Unless there is something dire with the capital account, I am not sure that “something has got to give”.
10. As a bank analyst, what are you most worried about in the next 1-2 years, and what could potentially ease your worries?
I am not generally worried about banks; they operate cyclically, and analyzing them is relatively straightforward. Regulatory concerns come and go, which is normal, and must be digested, well understood.
Fintech threats to banks' traditional business are partially real, but I do not feel that banks will lose out in any meaningful way in the next two years. We say “partially” real, as most banks will adapt and buy into or create their own fintech platforms so as to not lose out entirely.
Not specifically related to banking analysis, I am concerned about currency debasement - the future value of fiat money.
11. What are your favourite Asian bank stocks right now?
For large Asian exposure and for growth, I like DBS and Vietnam Maritime Commercial Bank.

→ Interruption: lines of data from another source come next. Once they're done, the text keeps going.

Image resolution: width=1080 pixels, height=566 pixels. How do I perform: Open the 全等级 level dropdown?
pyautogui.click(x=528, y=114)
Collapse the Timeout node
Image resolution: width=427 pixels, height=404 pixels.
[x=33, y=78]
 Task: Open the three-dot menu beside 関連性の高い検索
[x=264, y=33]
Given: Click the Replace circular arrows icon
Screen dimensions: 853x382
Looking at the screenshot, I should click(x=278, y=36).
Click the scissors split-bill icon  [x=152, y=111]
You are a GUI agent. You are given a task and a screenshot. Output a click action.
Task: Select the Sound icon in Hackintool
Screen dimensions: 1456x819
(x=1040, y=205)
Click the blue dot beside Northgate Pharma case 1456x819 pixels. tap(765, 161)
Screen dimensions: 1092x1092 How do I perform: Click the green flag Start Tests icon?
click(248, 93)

For DBS, it can benefit from significant write-backs, higher oil prices compared with last year, and it has some of the best cost controls in Asia-Pacific.
For MSB, return on assets (ROA) has risen from 12-69bps a few years ago to 198bps at present, with an expanding loan to deposit ratio (LDR) and far higher net interest margins.
For yield and lower risk exposure, I like Thailand’s Tisco and Thanachart Capital (TCAP). The former is one of few surviving finance companies from the 1997 crisis, characterized by conservatism and something that remains visible even during the fiscal year 2020.
TCAP is a financial holding company with a broad range of exposures, but no Thai financial can beat its 9.3% dividend yield.